Bob has just finished climbing a sheer cliff above a beach, and wants to figure
ID: 1443150 • Letter: B
Question
Bob has just finished climbing a sheer cliff above a beach, and wants to figure out how high he climbed. All he has to use, however, is a baseball, a stopwatch, and a friend on the ground below with a long measuring tape. Bob is a pitcher, and knows that the fastest he can throw the ball is about 32.9 m/s. Bob starts the stopwatch as he throws the ball (with no way to measure the ball's initial trajectory), and watches carefully. The ball rises and then falls, and after 0.910 seconds the ball is once again level with Bob. Bob can't see well enough to time when the ball hits the ground. Bob's friend then measures that the ball landed 129 m from the base of the cliff.
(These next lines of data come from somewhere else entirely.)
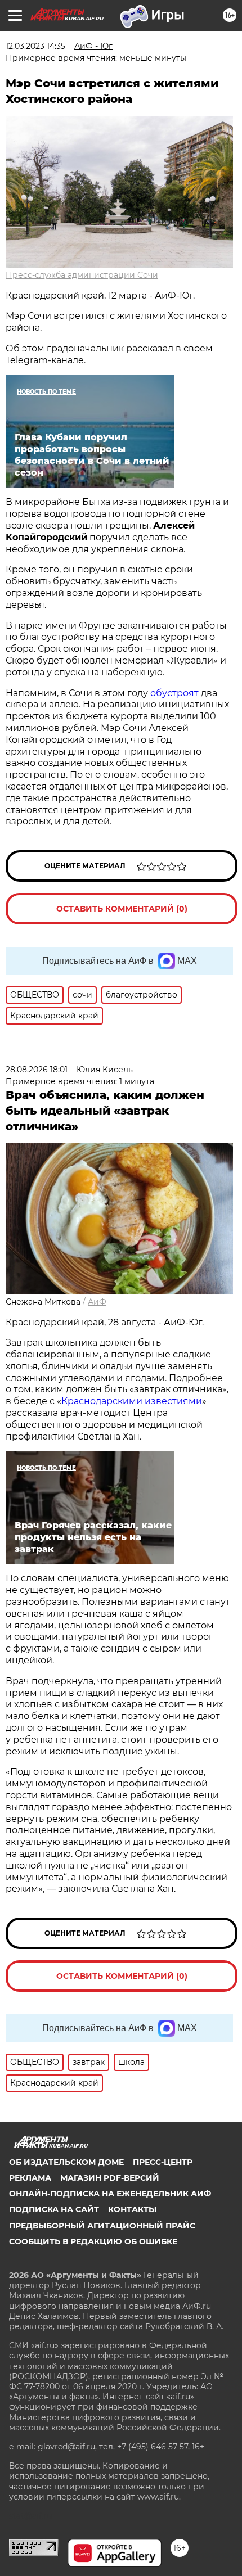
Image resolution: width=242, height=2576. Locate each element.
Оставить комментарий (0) (121, 909)
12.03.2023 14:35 (35, 46)
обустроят (175, 693)
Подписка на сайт (54, 2209)
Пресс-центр (162, 2162)
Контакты (132, 2209)
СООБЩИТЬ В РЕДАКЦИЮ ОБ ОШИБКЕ (93, 2241)
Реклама (30, 2178)
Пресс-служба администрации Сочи (82, 275)
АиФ (97, 1302)
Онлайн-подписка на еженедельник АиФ (110, 2194)
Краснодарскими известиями (131, 1401)
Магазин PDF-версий (109, 2178)
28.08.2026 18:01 (37, 1069)
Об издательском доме (66, 2162)
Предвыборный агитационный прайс (102, 2226)
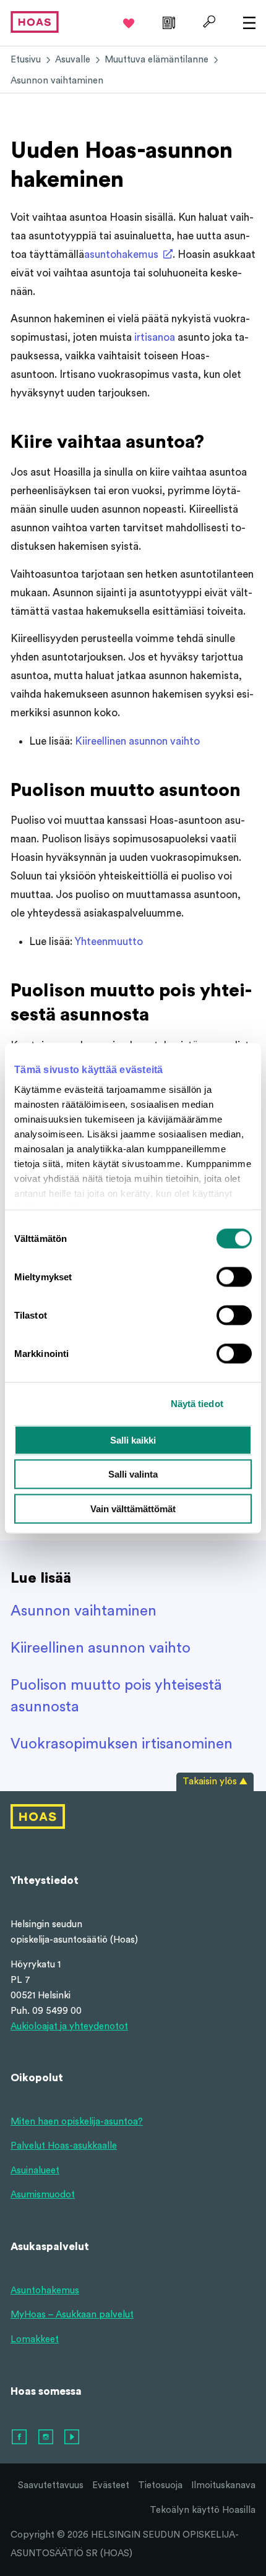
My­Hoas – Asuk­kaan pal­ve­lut (72, 2314)
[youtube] (72, 2437)
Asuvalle (72, 59)
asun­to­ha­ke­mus (121, 254)
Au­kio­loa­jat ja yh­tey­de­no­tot (69, 2026)
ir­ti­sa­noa (154, 337)
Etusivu (26, 59)
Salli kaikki (133, 1439)
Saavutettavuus (51, 2485)
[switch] (234, 1276)
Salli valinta (133, 1474)
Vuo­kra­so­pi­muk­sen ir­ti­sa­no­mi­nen (122, 1744)
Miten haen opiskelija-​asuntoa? (77, 2121)
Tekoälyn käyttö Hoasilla (202, 2510)
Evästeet (110, 2485)
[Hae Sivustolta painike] (207, 21)
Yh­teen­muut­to (109, 941)
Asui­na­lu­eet (35, 2170)
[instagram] (46, 2437)
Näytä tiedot (197, 1403)
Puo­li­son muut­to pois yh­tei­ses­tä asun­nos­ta (116, 1696)
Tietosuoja (160, 2485)
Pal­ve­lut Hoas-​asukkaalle (64, 2145)
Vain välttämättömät (133, 1508)
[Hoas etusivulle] (35, 21)
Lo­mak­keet (35, 2339)
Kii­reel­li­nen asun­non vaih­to (137, 741)
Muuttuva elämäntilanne (156, 59)
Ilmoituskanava (223, 2485)
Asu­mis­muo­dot (43, 2194)
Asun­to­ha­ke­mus (45, 2290)
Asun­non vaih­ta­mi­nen (84, 1611)
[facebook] (20, 2437)
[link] (167, 21)
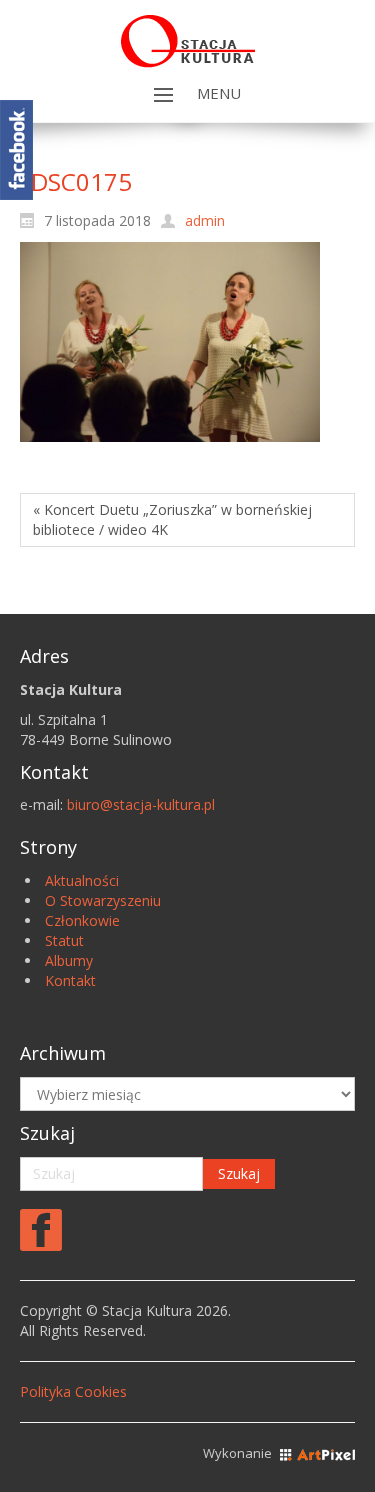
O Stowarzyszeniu (103, 900)
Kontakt (70, 980)
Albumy (69, 960)
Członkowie (82, 920)
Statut (64, 940)
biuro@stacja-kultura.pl (141, 804)
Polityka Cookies (73, 1391)
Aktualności (82, 880)
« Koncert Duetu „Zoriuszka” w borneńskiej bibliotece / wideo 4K (172, 519)
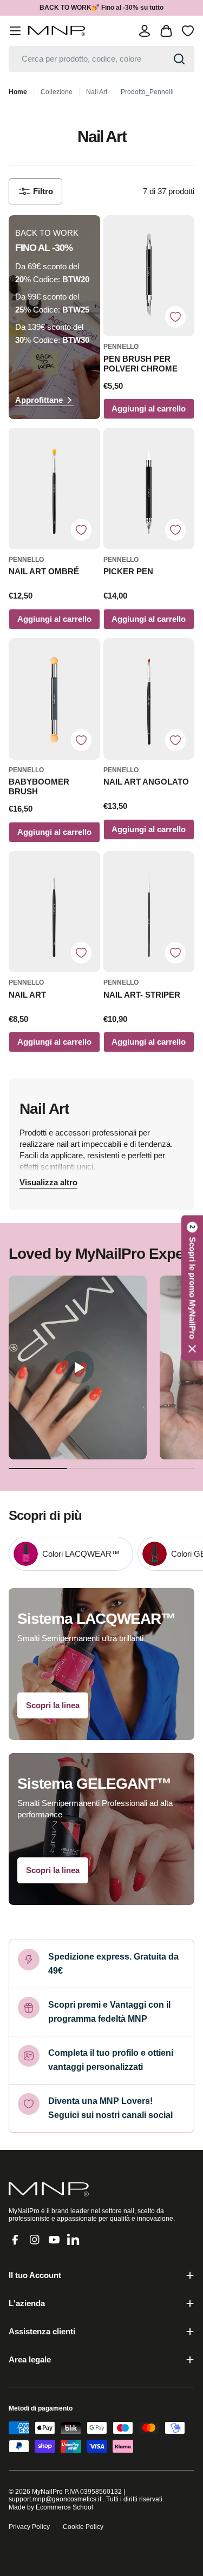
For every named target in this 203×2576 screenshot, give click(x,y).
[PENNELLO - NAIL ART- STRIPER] (149, 912)
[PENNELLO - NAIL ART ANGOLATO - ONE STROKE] (149, 699)
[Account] (144, 30)
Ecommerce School (64, 2507)
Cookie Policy (83, 2527)
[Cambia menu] (15, 30)
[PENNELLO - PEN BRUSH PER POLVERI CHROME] (149, 276)
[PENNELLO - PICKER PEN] (149, 488)
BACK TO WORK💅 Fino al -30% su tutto (101, 7)
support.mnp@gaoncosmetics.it (55, 2499)
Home (18, 92)
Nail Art (96, 92)
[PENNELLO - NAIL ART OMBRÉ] (54, 488)
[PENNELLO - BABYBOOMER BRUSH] (54, 699)
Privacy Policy (29, 2527)
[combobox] (101, 59)
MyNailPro (47, 2491)
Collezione (57, 92)
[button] (192, 1288)
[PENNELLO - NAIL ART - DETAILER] (54, 912)
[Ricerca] (179, 58)
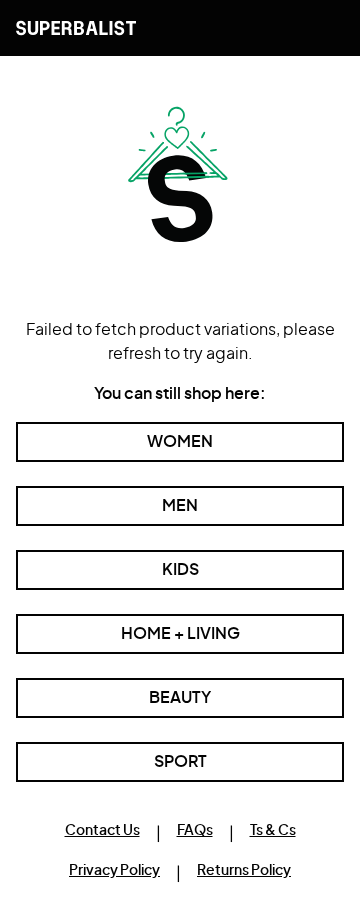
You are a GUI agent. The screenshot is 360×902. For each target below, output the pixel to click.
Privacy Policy (114, 871)
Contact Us (102, 831)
How high up is Bob, if the ball started from exactly 2 m above the edge of the cliff?
Explanation / Answer
v = 32.9 m/s t = 0.91 s, d= 129 m, 2m
From kinematic equation along verticla direction
hf =hi +vi*t -(1/2) gt^2
hf = hi
vi = 0.5*9*t
vi =0.5*9.8*0.91 = 4.459 m/s
vi = vsin(theta)
theta = arcsin(4.459/32.9) = 7.79 degrees
horizontal component vx = vcos(theta)
vx = 32.9cos(7.79) =32.6 m/s
t = distance/velocity
t = 129/ 32.6
t = 3.96 s
from kinematic equation along vertical direction
hf =0
hi = -vi*t+(1/2)gt^2
hi = -(4.459*3.96) + (0.5*9.8*3.96*3.96)
hi =59.18 m
finally the ball started 2m above the cliff, so
cliff height =hi -2 = 59.18 -2
= 57.18 m